In a broad sense, the world is full of products that can look like gateway products. The use of BMX bikes on dirt tracks by children could be gateways to the use of motorcycle dirt bikes by adults. But do the products cause the linkage or are individual tendencies more responsible for associations?

Much research on drug gateways supports a “common liability model” more than drug-based causal models. The Common Liability Model holds that characteristics (for example, liking to take risks) within individuals can be responsible for drug-use associations.

No matter whether you think (a) that trying of an e-cigarette is a causal gateway to later smoking that would not have otherwise happened or (b) that those who are more likely to try cigarettes are more likely to try e-cigarettes, once products become available to users, how these products are marketed influence which products are preferred.
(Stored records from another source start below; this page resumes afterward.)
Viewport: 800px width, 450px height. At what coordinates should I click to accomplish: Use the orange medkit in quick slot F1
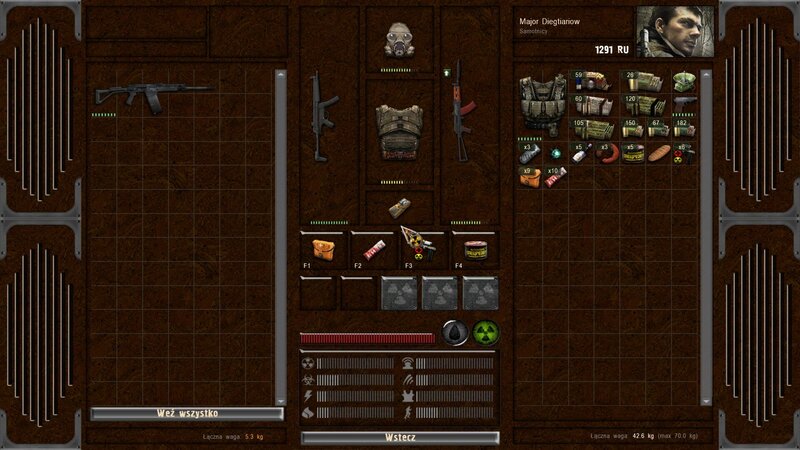pyautogui.click(x=321, y=246)
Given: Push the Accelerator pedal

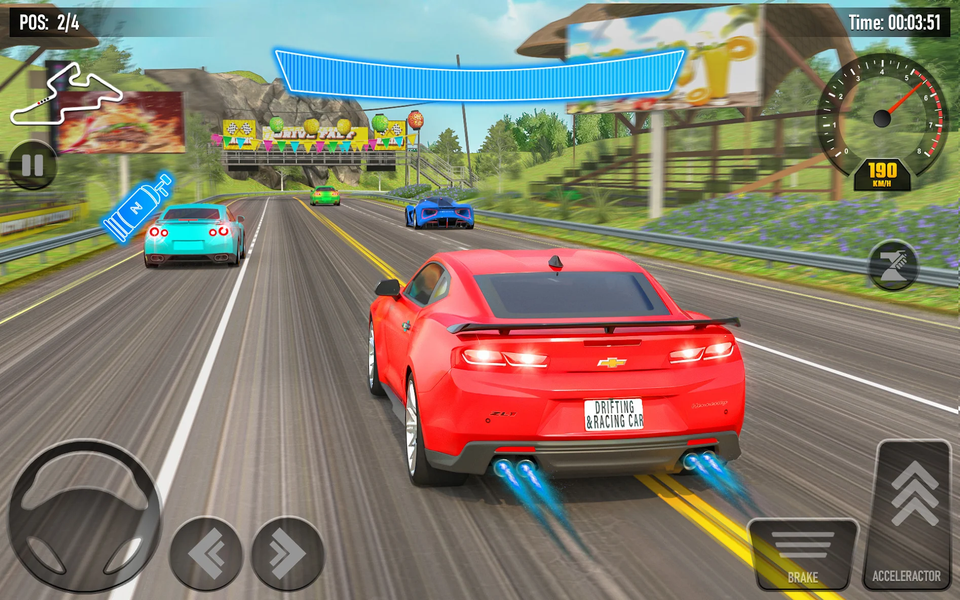Looking at the screenshot, I should (x=914, y=514).
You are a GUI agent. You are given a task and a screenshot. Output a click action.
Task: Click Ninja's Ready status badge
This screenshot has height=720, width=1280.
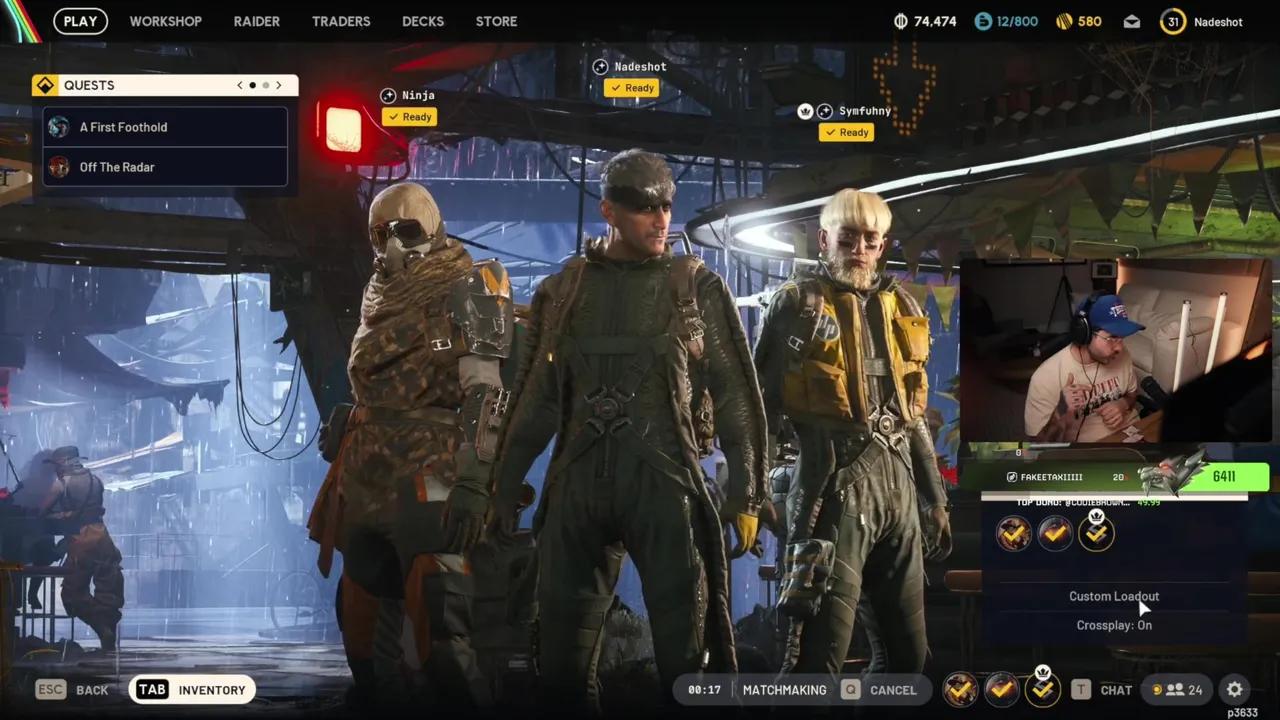pyautogui.click(x=409, y=117)
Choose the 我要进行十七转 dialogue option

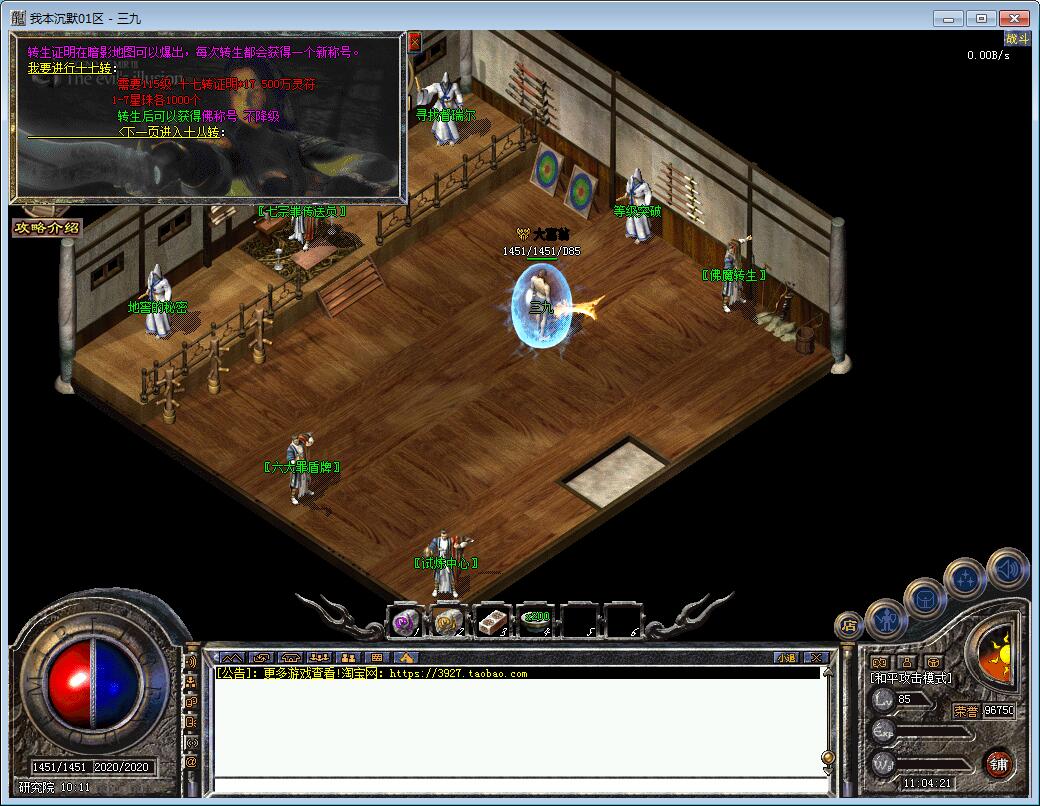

What is said and done about vaping can promote gateways to cigarettes. If you show more concern about vaping than smoking or if you downplay the deadly risks of smoking, you encourage young people to switch to cigarettes.

The policies that allow certain substances, like alcohol, tobacco and psychoactive substances, to be used quite freely by adults usually include prohibitions on use or purchase by youth. Without such policies, there might be even more experimentation by youth with these products. Prohibitions on sale of vaping products to youth should be supported.

What should you do if your teen smokes?

If you are faced with committed teenage smokers (who are probably also using other prohibited substances like drugs or alcohol), perhaps the best you can do is foster switching to e-cigarettes. Of course, do explore their interest in getting help with quitting smoking from quit-lines. For less-involved users of e-cigarettes who do not smoke regular cigarettes, encourage that regular use be avoided and that nicotine use be limited as much as possible.

Telling a teenager that vaping is just as bad for you as smoking or that e-cigs are worse than tobacco cigarettes could push them toward cigarettes and is not justified. It makes more sense to tell a young person that it is much better for their health if they stay away from tobacco cigarettes or cigarette-like tobacco cigars completely.

If you have teenagers who already both smoke and vape, encourage that they work to avoid cigarettes completely, and vaping could help them do so.


This article has been updated to correct mortality data for smokers.